Problem statement:
Where the line containing "The height and width of the screenshot is (819, 1456)." appears, start copying; continue through the last line below and copy nothing else.

(Stored data)
——

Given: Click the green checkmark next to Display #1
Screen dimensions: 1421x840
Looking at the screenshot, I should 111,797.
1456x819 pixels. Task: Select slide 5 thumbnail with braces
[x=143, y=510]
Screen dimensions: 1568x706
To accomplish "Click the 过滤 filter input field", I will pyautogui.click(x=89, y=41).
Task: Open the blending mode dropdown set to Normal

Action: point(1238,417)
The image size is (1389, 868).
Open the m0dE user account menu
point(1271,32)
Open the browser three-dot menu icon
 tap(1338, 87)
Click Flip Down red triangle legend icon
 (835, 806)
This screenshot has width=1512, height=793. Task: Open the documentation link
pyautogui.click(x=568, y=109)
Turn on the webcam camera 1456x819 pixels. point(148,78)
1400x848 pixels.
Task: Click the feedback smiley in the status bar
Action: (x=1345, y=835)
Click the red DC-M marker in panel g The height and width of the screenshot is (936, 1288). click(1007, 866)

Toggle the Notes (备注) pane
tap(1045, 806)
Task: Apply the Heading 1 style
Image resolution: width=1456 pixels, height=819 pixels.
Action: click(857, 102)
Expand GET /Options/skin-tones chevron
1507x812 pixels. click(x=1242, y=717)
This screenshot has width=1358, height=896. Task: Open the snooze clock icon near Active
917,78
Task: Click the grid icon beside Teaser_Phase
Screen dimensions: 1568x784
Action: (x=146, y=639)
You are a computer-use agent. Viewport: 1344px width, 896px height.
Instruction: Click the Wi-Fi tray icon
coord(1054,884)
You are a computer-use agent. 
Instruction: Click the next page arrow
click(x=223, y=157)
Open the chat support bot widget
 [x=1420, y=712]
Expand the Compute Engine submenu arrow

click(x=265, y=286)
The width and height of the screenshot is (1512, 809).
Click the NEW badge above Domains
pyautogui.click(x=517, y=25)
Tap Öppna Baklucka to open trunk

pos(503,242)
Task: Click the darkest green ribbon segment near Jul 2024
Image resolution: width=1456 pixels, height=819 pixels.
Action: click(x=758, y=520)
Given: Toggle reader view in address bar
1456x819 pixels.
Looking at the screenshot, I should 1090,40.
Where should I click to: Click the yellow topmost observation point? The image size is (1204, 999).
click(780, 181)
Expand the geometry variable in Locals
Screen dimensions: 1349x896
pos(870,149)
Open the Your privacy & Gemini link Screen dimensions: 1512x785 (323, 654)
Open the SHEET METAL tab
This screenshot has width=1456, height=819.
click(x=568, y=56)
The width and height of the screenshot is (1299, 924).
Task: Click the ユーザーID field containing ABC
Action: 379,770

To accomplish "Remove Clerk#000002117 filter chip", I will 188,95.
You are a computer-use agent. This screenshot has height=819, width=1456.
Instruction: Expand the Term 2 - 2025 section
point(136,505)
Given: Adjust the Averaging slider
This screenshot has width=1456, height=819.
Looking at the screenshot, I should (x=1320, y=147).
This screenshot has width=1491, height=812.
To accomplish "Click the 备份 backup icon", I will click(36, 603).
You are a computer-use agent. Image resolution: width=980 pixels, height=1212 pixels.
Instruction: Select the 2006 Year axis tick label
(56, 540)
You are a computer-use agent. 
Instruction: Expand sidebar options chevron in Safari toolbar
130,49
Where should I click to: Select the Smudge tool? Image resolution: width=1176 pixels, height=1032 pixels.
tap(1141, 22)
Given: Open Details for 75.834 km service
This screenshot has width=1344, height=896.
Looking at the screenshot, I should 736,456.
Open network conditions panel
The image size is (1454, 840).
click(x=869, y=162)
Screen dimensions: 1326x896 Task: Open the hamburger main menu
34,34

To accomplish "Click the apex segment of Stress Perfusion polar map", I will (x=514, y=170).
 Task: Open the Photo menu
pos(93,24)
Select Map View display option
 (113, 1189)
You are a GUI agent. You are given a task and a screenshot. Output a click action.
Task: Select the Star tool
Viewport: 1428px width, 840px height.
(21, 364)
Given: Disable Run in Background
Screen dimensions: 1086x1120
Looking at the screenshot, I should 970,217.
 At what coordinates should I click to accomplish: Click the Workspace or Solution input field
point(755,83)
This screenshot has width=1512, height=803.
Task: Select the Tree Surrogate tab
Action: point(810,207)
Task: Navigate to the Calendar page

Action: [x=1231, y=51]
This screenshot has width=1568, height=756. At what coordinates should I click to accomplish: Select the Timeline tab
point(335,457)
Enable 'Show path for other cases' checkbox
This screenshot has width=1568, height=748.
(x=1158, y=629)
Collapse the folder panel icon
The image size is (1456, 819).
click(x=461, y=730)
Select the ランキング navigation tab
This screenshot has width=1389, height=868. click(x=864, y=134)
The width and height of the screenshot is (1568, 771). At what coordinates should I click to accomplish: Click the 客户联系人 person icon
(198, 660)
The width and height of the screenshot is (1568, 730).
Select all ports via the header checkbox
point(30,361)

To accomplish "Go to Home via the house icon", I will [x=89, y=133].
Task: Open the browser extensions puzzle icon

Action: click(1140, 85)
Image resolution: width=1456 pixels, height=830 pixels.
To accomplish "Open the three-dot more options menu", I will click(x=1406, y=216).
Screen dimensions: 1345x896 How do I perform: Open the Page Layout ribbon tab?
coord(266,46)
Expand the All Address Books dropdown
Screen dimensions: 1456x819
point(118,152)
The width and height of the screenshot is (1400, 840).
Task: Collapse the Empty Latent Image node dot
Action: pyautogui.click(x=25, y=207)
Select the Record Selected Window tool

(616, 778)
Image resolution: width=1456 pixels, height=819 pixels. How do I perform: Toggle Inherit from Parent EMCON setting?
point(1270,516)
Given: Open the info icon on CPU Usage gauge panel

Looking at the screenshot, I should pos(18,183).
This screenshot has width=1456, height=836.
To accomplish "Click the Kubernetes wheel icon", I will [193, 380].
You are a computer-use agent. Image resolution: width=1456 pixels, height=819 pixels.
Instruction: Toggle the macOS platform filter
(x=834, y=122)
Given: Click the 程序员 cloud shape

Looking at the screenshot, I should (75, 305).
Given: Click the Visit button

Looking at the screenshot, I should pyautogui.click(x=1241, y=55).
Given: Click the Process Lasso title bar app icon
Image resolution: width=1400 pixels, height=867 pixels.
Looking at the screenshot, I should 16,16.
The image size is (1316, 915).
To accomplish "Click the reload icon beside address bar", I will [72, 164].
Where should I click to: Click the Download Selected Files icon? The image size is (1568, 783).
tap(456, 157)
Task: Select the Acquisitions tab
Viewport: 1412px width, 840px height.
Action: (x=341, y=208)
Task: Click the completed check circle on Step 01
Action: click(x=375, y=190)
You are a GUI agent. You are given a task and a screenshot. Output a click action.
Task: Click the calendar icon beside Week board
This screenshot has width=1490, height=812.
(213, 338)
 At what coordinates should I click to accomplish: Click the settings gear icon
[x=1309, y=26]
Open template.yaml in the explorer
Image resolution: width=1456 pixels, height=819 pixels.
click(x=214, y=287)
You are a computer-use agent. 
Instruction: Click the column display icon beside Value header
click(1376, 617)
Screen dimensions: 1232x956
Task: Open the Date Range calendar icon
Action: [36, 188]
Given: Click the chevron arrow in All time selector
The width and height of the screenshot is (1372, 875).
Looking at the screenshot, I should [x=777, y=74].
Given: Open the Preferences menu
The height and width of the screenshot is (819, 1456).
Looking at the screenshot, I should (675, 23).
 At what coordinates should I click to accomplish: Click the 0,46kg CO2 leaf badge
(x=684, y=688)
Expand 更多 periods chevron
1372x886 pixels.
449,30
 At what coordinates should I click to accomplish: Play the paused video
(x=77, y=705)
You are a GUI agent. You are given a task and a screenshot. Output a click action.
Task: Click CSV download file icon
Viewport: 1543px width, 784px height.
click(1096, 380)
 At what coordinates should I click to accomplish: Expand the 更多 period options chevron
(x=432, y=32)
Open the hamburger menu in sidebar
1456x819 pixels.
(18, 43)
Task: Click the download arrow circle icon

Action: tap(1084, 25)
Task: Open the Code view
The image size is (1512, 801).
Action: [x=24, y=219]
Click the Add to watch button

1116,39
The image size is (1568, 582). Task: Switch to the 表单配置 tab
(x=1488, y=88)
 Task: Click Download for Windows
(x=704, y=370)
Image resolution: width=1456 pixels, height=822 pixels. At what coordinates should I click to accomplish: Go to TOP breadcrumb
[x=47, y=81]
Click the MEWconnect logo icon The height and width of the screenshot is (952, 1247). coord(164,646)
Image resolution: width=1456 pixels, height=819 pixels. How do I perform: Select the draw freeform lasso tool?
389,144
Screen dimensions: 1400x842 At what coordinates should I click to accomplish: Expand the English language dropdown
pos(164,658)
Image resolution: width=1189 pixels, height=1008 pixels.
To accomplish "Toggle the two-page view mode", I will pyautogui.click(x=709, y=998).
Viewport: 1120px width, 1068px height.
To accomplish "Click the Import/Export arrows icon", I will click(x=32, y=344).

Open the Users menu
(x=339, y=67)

——

Expected answer:
The height and width of the screenshot is (819, 1456).
Looking at the screenshot, I should (675, 23).
 At what coordinates should I click to accomplish: Click the 0,46kg CO2 leaf badge
(x=684, y=688)
Expand 更多 periods chevron
1372x886 pixels.
449,30
 At what coordinates should I click to accomplish: Play the paused video
(x=77, y=705)
You are a GUI agent. You are given a task and a screenshot. Output a click action.
Task: Click CSV download file icon
Viewport: 1543px width, 784px height.
click(1096, 380)
 At what coordinates should I click to accomplish: Expand the 更多 period options chevron
(x=432, y=32)
Open the hamburger menu in sidebar
1456x819 pixels.
(18, 43)
Task: Click the download arrow circle icon

Action: tap(1084, 25)
Task: Open the Code view
The image size is (1512, 801).
Action: [x=24, y=219]
Click the Add to watch button

1116,39
The image size is (1568, 582). Task: Switch to the 表单配置 tab
(x=1488, y=88)
 Task: Click Download for Windows
(x=704, y=370)
Image resolution: width=1456 pixels, height=822 pixels. At what coordinates should I click to accomplish: Go to TOP breadcrumb
[x=47, y=81]
Click the MEWconnect logo icon The height and width of the screenshot is (952, 1247). coord(164,646)
Image resolution: width=1456 pixels, height=819 pixels. How do I perform: Select the draw freeform lasso tool?
389,144
Screen dimensions: 1400x842 At what coordinates should I click to accomplish: Expand the English language dropdown
pos(164,658)
Image resolution: width=1189 pixels, height=1008 pixels.
To accomplish "Toggle the two-page view mode", I will pyautogui.click(x=709, y=998).
Viewport: 1120px width, 1068px height.
To accomplish "Click the Import/Export arrows icon", I will click(x=32, y=344).

Open the Users menu
(x=339, y=67)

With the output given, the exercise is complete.